When Paul addressed the church in Corinth, there apparently was confusion and selfishness when it came to the exercise of spiritual gifts.  Some were given special recognition while others were devalued. The improper exercise led to further division instead of unity. Some were used for self-promotion instead of building up the church.  So what Paul does is lay out five overarching principles for the church to understand and implement:

1.  Spiritual gifts are given. We don’t pick and choose the gifts. They are sovereignly assigned by the Holy Spirit as He desires (1 Cor. 12:11, 18).

2.  God designed a variety of spiritual gifts but for one singular purpose–“for the common good” (1 Cor. 12:4-10).

3.  Every single member of the body matters, no matter how big or small (1 Cor. 12.12-26).

4. God so designed the body with many various parts so that (a) there would be no division in the body (b) all the members would have the same care for one another (1 Cor. 12:25).

5.  The generous, regular exercise of the spiritual gifts among all members of the body should have as its goal the building up (edification) of the church (explicitly mentioned eight times in 1 Cor. 14).

With that as a grid, the question I want to pitch is this:

“How are we structuring for maximum edification and building up of the church?”

If we believe the Holy Spirit has sovereignly gifted each member of the body as He so chooses, then our church commitment should reflect that divine desire.  Does our church structures or programs functionally communicate that the Holy Spirit has sovereignty gifted only a few people?

If we believe the Holy Spirit divinely designed the diversity of gifts, then our church should structure for the full expression of all the gifts of the Spirit operative in the body. Are we structuring body life so that only certain gifts are exercised (such as the gift of teaching) but other gifts are ignored (such as exhortation or mercy)?

If we believe the Holy Spirit is so intentional with the distribution of the gifts so that the end goal would be (a) no division in the body, (b) same care for every member, and (c) overall edification of the church, then how are we intentionally pursuing those goals if the means is the universal exercise of every members’ gift, whether big or small?  Could it be that a lack of unity in the body is through the spiritual atrophy or dysfunction of members?  Could it be that the absence of care and growth among members is not due to lack of preaching or teaching but the lack of other, “unpresentable” members’ gifts?
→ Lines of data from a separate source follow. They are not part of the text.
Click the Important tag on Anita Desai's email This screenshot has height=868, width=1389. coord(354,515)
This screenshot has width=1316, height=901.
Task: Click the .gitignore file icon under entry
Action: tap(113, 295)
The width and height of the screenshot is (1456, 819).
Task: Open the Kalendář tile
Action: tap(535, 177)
Here’s my point. If we are going to be intentional about preaching, membership, worship, disciplines, and other such marks of a healthy church, then we must also be intentional about our commitment to the priesthood of all believers and their ministry to the body.  God dedicated two chapters with great detail and design to explain his desire for the church.  We should not only recover the commitment and practice, but we should facilitate the full exercise and ongoing demonstration of each member’s gift through systems and structures toward the goal of maximum edification.

Don’t think that a church can grow simply through the exercise of teaching and preaching. God didn’t design it that way. He wants every member involved. That’s why the Holy Spirit gifted them. The danger for churches is to specialize in certain gifts because of certain passions so that certain members gifted for those passions are used while others are neglected (I don’t need to create the stereotypes for you to imagine what churches might emphasize certain gifts over others).  If your right index finger was no longer useful, would it not affect how you function? Moreover, if it was cut off, would the rest of the body feel it? And yet, do we not have members in the body who aren’t useful, and yet we become content to function without them? Do they not detach from the body, and we aren’t aware of it?

I don’t believe we have a comprehensive listing of spiritual gifts in the Bible, but I do believe we have a clear directive for comprehensive commitment to the exercise of the gifts sovereignly distributed by the Spirit for the building of the church.  And where we have adopted structures, systems, or programs preventing the generous demonstration of spiritual gifts among all members, then we need revisit them.  The greatest catalysts for the health and growth of our churches are the people God has already given us and already gifted for the common good, the mutual care of all members, and the unity of the body.  Our challenge is to be good stewards of what the Spirit has given the church so that He would magnify Jesus through each member as they are robustly used, reflexively edified, and regularly employed in the mission of the church.